• _Written instruction_: Copy, word for word, the lines of the material below that run from the line with "width of the screenshot is (1456, 819)." to the line with "coordinates (1174, 122).", including both of those lines.
[Start]
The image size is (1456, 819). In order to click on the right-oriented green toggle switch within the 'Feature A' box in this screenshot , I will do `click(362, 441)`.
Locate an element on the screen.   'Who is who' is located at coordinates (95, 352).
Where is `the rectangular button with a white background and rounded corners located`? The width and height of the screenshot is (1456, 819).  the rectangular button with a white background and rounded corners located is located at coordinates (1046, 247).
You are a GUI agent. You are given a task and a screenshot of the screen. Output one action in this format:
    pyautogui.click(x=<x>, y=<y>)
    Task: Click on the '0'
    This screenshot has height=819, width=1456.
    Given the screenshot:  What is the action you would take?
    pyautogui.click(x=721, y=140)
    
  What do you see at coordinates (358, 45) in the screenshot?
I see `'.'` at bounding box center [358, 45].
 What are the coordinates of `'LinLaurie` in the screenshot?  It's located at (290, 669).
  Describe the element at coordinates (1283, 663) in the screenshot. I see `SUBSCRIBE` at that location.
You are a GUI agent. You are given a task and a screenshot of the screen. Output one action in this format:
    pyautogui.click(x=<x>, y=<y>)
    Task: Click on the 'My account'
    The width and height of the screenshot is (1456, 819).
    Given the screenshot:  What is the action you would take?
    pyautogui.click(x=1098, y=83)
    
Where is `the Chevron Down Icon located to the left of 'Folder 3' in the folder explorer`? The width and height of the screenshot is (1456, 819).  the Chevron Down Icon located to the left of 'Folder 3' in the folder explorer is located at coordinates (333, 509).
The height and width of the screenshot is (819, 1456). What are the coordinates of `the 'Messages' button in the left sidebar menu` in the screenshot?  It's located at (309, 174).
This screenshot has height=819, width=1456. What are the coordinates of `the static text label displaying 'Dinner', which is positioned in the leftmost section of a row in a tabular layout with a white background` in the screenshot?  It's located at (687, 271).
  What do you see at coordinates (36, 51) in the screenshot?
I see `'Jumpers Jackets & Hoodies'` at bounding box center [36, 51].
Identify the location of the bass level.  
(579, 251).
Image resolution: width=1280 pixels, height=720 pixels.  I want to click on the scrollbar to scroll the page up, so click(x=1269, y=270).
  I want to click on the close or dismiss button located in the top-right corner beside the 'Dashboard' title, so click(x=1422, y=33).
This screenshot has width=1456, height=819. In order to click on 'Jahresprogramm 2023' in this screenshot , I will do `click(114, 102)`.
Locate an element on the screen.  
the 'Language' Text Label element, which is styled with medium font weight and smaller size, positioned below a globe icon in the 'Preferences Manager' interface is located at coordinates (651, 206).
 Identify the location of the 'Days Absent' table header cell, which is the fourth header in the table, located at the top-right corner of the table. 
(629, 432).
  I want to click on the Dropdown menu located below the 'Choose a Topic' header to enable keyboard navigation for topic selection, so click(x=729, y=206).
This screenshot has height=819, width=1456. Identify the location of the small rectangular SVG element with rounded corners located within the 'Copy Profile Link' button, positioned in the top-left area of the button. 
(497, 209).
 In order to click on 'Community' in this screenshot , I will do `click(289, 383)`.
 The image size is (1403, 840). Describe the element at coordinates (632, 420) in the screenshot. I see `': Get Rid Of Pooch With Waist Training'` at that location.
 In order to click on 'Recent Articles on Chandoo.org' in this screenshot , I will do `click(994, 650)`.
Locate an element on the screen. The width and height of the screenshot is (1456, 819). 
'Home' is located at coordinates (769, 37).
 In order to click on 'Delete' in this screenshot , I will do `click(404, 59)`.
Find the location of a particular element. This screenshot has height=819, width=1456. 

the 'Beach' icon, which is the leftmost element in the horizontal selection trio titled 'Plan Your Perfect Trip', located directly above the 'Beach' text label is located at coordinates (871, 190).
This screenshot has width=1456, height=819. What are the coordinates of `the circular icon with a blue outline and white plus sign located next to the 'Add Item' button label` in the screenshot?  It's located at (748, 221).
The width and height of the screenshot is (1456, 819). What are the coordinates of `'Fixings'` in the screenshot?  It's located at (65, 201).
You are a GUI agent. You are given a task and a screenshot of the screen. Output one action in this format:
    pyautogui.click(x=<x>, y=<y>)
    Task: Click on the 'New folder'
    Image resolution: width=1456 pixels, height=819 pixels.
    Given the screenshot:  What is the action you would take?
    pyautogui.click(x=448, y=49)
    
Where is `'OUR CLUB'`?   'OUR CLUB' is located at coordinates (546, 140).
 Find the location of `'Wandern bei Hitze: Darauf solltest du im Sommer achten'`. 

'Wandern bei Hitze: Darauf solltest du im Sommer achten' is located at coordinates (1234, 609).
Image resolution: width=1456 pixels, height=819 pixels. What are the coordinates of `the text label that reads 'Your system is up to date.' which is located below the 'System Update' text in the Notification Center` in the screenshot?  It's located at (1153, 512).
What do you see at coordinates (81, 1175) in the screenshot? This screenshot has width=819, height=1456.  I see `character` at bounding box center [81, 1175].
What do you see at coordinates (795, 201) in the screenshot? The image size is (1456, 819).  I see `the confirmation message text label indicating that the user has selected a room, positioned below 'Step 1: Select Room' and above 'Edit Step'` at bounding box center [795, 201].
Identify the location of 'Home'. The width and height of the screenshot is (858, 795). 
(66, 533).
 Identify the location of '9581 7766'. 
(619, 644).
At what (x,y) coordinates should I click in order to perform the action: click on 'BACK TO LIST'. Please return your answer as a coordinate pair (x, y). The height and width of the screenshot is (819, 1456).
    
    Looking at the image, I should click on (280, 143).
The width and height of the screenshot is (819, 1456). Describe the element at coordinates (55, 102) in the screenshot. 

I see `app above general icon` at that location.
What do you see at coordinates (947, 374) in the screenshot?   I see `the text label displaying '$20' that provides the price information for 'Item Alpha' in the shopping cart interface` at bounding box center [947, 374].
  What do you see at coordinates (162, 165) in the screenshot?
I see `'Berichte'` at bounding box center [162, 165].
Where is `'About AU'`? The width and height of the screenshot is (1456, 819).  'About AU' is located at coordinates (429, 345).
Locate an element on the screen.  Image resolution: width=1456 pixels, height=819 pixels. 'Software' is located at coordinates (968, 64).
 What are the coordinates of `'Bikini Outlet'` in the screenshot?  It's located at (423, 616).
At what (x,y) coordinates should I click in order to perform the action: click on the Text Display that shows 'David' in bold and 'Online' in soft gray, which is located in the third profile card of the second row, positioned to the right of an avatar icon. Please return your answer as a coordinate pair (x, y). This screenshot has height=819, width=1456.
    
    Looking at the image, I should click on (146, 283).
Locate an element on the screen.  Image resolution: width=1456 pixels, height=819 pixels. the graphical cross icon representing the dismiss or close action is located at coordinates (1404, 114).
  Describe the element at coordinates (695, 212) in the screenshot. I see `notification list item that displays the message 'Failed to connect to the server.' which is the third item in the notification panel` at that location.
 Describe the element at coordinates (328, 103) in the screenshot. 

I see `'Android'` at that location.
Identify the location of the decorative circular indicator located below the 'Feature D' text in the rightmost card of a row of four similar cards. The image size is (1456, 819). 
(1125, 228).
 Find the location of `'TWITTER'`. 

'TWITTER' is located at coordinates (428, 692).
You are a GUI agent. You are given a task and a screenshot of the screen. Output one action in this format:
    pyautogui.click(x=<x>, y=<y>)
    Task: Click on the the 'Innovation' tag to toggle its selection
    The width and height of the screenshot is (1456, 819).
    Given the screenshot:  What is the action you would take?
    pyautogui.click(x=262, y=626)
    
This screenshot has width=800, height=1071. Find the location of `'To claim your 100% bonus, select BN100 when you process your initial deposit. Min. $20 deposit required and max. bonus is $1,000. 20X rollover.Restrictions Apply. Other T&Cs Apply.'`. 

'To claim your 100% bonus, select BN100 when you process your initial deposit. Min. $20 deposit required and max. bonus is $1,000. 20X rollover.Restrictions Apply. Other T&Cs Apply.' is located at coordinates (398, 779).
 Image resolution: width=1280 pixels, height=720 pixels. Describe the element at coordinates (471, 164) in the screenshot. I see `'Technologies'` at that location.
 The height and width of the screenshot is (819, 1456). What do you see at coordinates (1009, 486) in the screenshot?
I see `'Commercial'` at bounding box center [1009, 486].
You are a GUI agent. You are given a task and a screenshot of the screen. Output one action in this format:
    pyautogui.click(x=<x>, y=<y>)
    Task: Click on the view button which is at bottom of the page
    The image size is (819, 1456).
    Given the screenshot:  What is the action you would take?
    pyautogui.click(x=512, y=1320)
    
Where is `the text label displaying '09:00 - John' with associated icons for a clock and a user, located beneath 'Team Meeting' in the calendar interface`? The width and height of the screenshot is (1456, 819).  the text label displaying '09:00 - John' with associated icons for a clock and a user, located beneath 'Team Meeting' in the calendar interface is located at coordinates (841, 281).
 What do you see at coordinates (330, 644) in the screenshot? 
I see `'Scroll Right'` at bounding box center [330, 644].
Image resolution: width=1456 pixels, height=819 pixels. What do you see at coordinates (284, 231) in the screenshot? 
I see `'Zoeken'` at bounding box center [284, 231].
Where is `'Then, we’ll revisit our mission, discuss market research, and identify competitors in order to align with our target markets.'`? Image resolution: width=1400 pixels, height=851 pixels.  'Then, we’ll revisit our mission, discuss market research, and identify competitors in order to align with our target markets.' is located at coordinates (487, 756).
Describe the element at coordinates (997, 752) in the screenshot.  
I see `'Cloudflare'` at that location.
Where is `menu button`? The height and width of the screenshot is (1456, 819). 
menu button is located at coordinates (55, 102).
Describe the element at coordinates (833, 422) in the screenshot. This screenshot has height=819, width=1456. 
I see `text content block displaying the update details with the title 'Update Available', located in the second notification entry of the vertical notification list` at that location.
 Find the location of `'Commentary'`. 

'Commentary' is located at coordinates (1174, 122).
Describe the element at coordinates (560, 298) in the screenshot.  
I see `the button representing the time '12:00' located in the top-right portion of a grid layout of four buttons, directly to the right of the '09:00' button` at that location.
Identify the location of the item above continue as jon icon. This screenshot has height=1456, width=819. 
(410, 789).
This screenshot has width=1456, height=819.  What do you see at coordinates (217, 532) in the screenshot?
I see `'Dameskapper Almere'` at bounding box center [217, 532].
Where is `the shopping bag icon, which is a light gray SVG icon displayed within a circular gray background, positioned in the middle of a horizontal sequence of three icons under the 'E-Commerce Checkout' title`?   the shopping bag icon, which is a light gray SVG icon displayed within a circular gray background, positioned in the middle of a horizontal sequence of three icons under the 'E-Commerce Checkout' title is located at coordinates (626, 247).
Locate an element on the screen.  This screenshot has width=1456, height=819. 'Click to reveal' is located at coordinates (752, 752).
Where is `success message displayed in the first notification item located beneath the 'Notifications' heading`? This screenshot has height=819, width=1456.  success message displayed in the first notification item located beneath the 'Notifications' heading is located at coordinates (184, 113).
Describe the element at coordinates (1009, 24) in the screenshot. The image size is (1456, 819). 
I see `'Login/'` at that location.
[End]
• _Exercise solution_:
Where is `menu button`? The height and width of the screenshot is (1456, 819). 
menu button is located at coordinates (55, 102).
Describe the element at coordinates (833, 422) in the screenshot. This screenshot has height=819, width=1456. 
I see `text content block displaying the update details with the title 'Update Available', located in the second notification entry of the vertical notification list` at that location.
 Find the location of `'Commentary'`. 

'Commentary' is located at coordinates (1174, 122).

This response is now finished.